Dataset items:
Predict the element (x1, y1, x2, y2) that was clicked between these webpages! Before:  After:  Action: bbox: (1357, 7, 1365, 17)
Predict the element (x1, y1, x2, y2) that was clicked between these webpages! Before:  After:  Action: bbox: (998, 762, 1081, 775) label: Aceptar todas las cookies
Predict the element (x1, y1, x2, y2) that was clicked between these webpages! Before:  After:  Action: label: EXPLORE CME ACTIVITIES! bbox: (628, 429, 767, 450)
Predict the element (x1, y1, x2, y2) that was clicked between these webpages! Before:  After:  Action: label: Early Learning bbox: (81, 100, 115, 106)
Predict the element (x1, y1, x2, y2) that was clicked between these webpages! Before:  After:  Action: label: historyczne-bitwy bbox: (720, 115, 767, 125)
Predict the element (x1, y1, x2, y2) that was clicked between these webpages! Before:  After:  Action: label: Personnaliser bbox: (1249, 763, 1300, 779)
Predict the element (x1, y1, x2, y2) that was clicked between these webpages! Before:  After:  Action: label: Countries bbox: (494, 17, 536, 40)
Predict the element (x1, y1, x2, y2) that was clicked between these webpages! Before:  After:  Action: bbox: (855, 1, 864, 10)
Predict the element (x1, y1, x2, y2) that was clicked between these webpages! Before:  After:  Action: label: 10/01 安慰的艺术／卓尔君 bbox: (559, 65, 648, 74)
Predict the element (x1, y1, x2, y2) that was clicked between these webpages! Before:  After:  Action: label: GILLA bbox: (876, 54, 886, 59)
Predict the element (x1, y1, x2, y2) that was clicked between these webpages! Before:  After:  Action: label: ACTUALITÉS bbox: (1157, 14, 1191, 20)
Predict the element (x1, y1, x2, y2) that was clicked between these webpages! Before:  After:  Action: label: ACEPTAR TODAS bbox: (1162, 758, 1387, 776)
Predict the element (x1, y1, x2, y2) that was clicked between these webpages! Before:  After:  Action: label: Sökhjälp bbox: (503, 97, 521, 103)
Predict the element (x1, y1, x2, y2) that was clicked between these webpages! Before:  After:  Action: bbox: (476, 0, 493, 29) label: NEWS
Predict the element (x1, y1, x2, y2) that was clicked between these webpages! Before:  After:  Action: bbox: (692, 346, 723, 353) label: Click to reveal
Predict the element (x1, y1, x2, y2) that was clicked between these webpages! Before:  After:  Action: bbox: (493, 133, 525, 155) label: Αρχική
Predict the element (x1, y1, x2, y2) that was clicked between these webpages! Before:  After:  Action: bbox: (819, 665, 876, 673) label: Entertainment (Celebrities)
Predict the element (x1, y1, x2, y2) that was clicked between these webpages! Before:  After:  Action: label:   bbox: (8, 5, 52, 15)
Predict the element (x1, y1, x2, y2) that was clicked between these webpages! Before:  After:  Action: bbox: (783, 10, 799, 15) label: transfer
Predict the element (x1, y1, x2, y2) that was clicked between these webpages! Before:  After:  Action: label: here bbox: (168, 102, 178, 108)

» TASK TO COMPLETE:
Format all of the data above as a numbered list, leaving out any blank lines.

» WRITTEN RESPONSE:
1. Predict the element (x1, y1, x2, y2) that was clicked between these webpages! Before:  After:  Action: bbox: (1357, 7, 1365, 17)
2. Predict the element (x1, y1, x2, y2) that was clicked between these webpages! Before:  After:  Action: bbox: (998, 762, 1081, 775) label: Aceptar todas las cookies
3. Predict the element (x1, y1, x2, y2) that was clicked between these webpages! Before:  After:  Action: label: EXPLORE CME ACTIVITIES! bbox: (628, 429, 767, 450)
4. Predict the element (x1, y1, x2, y2) that was clicked between these webpages! Before:  After:  Action: label: Early Learning bbox: (81, 100, 115, 106)
5. Predict the element (x1, y1, x2, y2) that was clicked between these webpages! Before:  After:  Action: label: historyczne-bitwy bbox: (720, 115, 767, 125)
6. Predict the element (x1, y1, x2, y2) that was clicked between these webpages! Before:  After:  Action: label: Personnaliser bbox: (1249, 763, 1300, 779)
7. Predict the element (x1, y1, x2, y2) that was clicked between these webpages! Before:  After:  Action: label: Countries bbox: (494, 17, 536, 40)
8. Predict the element (x1, y1, x2, y2) that was clicked between these webpages! Before:  After:  Action: bbox: (855, 1, 864, 10)
9. Predict the element (x1, y1, x2, y2) that was clicked between these webpages! Before:  After:  Action: label: 10/01 安慰的艺术／卓尔君 bbox: (559, 65, 648, 74)
10. Predict the element (x1, y1, x2, y2) that was clicked between these webpages! Before:  After:  Action: label: GILLA bbox: (876, 54, 886, 59)
11. Predict the element (x1, y1, x2, y2) that was clicked between these webpages! Before:  After:  Action: label: ACTUALITÉS bbox: (1157, 14, 1191, 20)
12. Predict the element (x1, y1, x2, y2) that was clicked between these webpages! Before:  After:  Action: label: ACEPTAR TODAS bbox: (1162, 758, 1387, 776)
13. Predict the element (x1, y1, x2, y2) that was clicked between these webpages! Before:  After:  Action: label: Sökhjälp bbox: (503, 97, 521, 103)
14. Predict the element (x1, y1, x2, y2) that was clicked between these webpages! Before:  After:  Action: bbox: (476, 0, 493, 29) label: NEWS
15. Predict the element (x1, y1, x2, y2) that was clicked between these webpages! Before:  After:  Action: bbox: (692, 346, 723, 353) label: Click to reveal
16. Predict the element (x1, y1, x2, y2) that was clicked between these webpages! Before:  After:  Action: bbox: (493, 133, 525, 155) label: Αρχική
17. Predict the element (x1, y1, x2, y2) that was clicked between these webpages! Before:  After:  Action: bbox: (819, 665, 876, 673) label: Entertainment (Celebrities)
18. Predict the element (x1, y1, x2, y2) that was clicked between these webpages! Before:  After:  Action: label:   bbox: (8, 5, 52, 15)
19. Predict the element (x1, y1, x2, y2) that was clicked between these webpages! Before:  After:  Action: bbox: (783, 10, 799, 15) label: transfer
20. Predict the element (x1, y1, x2, y2) that was clicked between these webpages! Before:  After:  Action: label: here bbox: (168, 102, 178, 108)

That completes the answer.